B) shares, bonds, stocks, premiums any other types of interests in the companies.
C) Debt in cash or required in the implementation of any contractual obligation of economic value.
D) Returns.
E) Copyright and industrial property rights (such as patents, licenses, trademarks, and industrial designs), technical operations, trade names, and goodwill.
F) Commercial concessions conferred by law or under a comprehensive contract, including the concessions to search for, cultivate, extract or exploit natural resources.
Any amendment to the form in which the assets are invested or reinvested should not affect their qualification as investments provided that this amendment is not inconsistent with the legislation of the Contracting Party in which its investment is made.
2) the term "investor" means:
A) A natural person holding the nationality of either of the Contracting Parties,
B) Any legal person incorporated in the territory of one of the Contracting Parties in accordance with the laws of that Contracting Party;
3) The term "returns" means all net funds generated from the investment and reinvestment, including investment in technical assistance and services such as profits, royalties, capital gains, dividends, fees, and interest.
4) The term "territory" means, the soil of the Sultanate of Oman or the Kingdom of Morocco, the regional sea, along the sea and the inner depths of the waters adjacent to the shores of the Contracting Parties and located beyond the territorial areas, and the exclusive economic zone over which the contracting party exercises in accordance with internal law and international their sovereign rights with a view to exploring and exploiting its natural resources (Continental Shelf).
Article 2. Promotion and Protection of Investments
1) Each Contracting Party shall, in accordance with its legislation and the provisions of this Agreement, accept, encourage and protect in its territory and maritime area, the investments made by investors of the other Contracting Party.
2) Investments made by investors from one of the Contracting Parties shall enjoy full protection and security in the territory of the other Contracting Party.
Article 3. Fair and Equitable Treatment
1) Each Contracting Party, shall, in accordance with the principles of international law, provide fair and equitable treatment to the investments of the other party's investors in its territory.
2) No Contracting Party may take discriminatory measures that hinder the management, maintenance, exploitation, use, or disposition of the investments of the other Contracting Party established on its territory.
3) Return on investment in the event of reinvestment in accordance with the laws of one of the contracting parties shall enjoy the same protection as the original investment.
Article 4. Treatment of Investments
Each Contracting Party shall grant the investors of the other Contracting Party and their investments, a treatment no less favorable than that accorded to their investors and their investments or to the investors of any third country and their investments in relation to the management, operation, maintenance, use and exercise of rights to sell and liquidate the investment, whichever is more appropriate for the investor.

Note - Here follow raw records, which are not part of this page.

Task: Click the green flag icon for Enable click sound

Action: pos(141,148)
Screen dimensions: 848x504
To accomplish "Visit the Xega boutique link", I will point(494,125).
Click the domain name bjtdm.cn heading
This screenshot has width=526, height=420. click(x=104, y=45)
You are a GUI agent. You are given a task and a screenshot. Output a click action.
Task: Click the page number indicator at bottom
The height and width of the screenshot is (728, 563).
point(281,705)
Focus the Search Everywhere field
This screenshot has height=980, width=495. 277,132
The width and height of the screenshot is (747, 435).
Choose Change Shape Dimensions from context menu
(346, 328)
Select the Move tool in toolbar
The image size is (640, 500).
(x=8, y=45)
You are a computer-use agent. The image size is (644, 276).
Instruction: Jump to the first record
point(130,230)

This treatment does not include the concessions granted by one of the parties to the citizens and companies of a third country thanks to its participation or affiliation to a free trade area, customs union, or common market, or any form of regional economic cooperation, or any international or bilateral agreement or arrangement related entirely or mainly to the tax system.

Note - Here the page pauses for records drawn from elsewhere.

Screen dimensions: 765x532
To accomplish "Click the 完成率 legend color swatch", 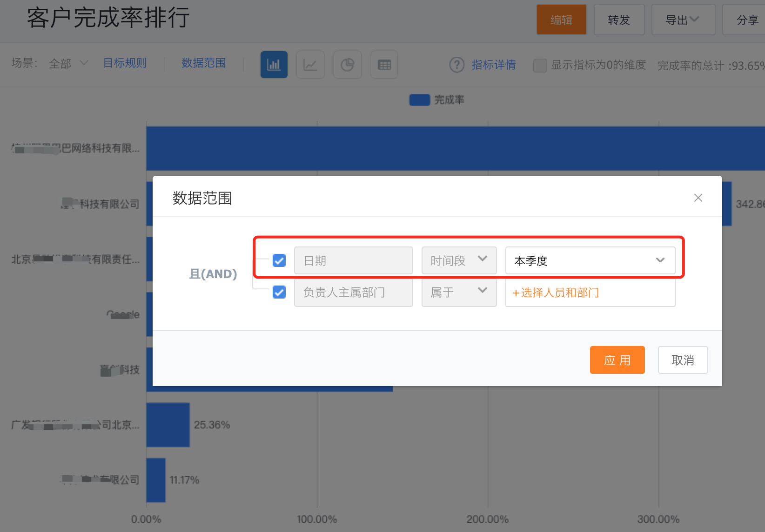I will tap(419, 100).
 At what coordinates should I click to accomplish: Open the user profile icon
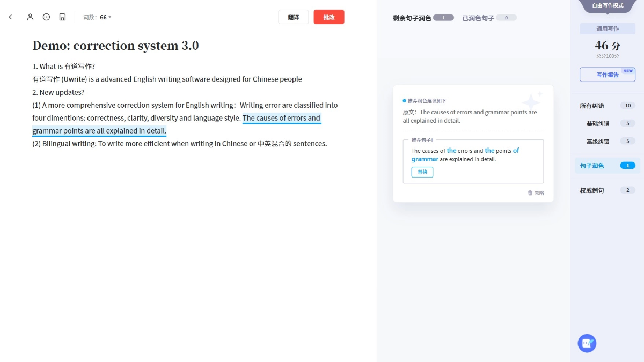tap(30, 17)
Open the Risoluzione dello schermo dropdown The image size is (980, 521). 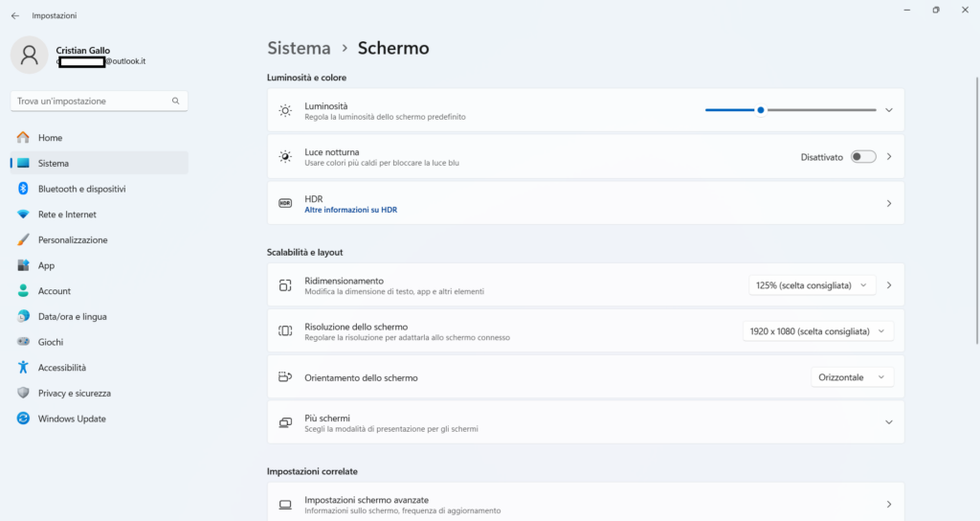(x=817, y=330)
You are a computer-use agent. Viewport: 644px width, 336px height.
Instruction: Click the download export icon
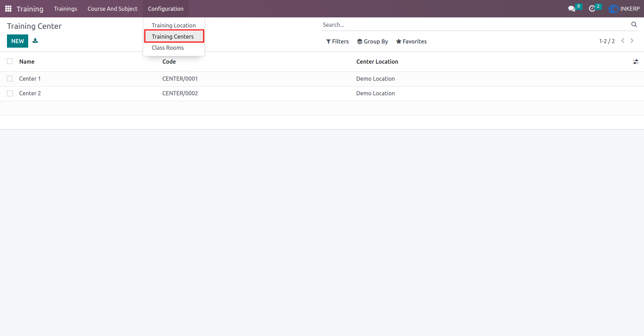(35, 41)
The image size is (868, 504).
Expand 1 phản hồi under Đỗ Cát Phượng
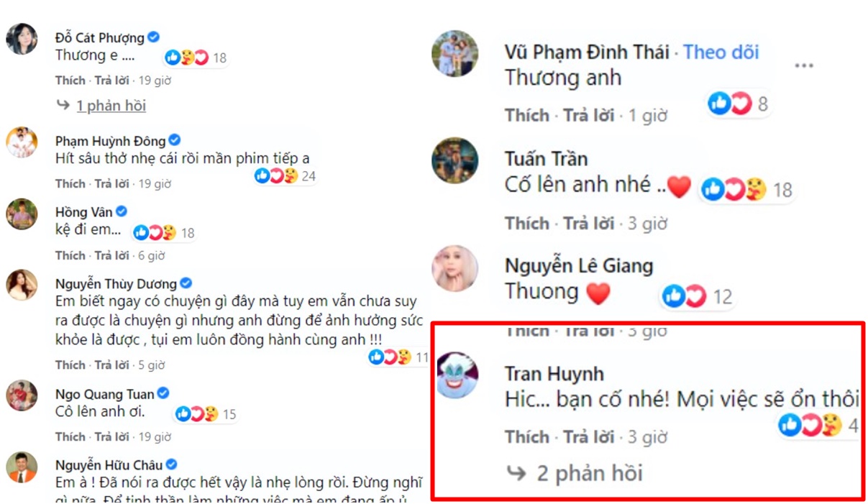point(111,106)
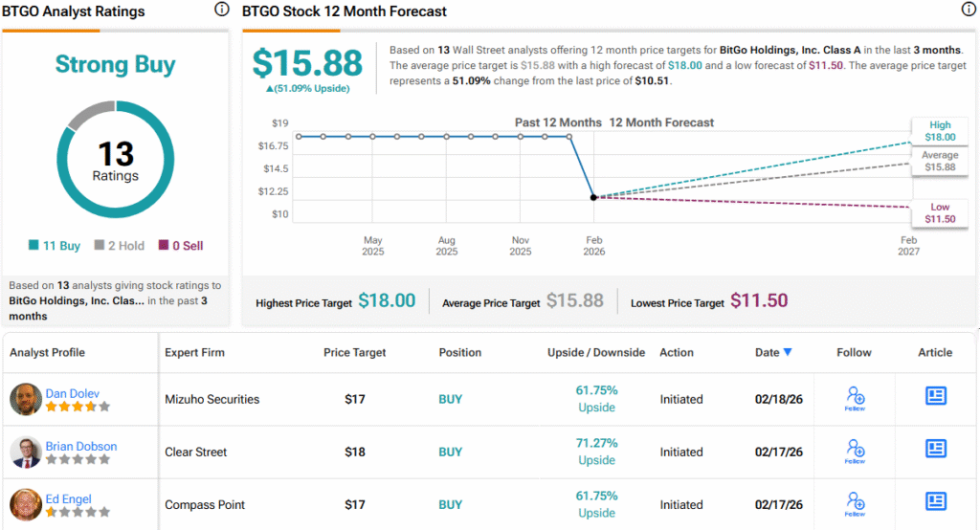Follow analyst Dan Dolev
The width and height of the screenshot is (980, 530).
(x=856, y=398)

Article 5. Nationalization and Expropriation
1) Investments of the investors of any of the Contracting Parties may not be nationalized, expropriated or subject to any procedures that have the same effects as nationalization or expropriation (hereinafter referred to as "expropriation") in the territory of the other Contracting Party unless the expropriation is done for a public interest for a purpose that relates to internal requirements, and in accordance with the laws in force for that Contracting Party, without discrimination.

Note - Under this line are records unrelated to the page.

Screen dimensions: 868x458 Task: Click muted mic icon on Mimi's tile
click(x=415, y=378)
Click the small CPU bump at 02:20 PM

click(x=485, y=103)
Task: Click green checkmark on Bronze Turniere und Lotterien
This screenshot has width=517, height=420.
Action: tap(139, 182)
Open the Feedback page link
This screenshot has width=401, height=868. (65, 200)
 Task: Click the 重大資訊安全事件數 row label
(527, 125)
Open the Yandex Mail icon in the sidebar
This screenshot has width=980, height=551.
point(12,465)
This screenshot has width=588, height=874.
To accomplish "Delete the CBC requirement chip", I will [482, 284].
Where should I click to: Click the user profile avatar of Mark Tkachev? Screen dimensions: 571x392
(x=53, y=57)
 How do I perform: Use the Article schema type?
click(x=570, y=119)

2) Any expropriation measures that can be taken must include immediate, sufficient and effective compensation that is calculated based on the value of the prevailing investments in the market directly before the expropriation decision is announced or before the decision becomes known to the public.
If it is not possible to ascertain the market value easily, the compensation is determined according to the generally accepted principles for valuation and on the basis of fair principles that take into account, among other things, the invested capital, depreciation, capital previously transferred abroad, replacement value and other related items.
3) The amount of the said compensation shall be determined, made and payable without delay, within a maximum period of three months from the date of the implementation of the aforementioned measures. In the event of a delay in performance, interest on compensation shall be calculated on the basis of the prevailing interest rate between banks in London known as LIBOR applied to the currency in which the investment was made from the end of the specified period to the date of performance, provided that this period does not extend for three months.
4) Compensation must be paid in a convertible currency and transferred freely.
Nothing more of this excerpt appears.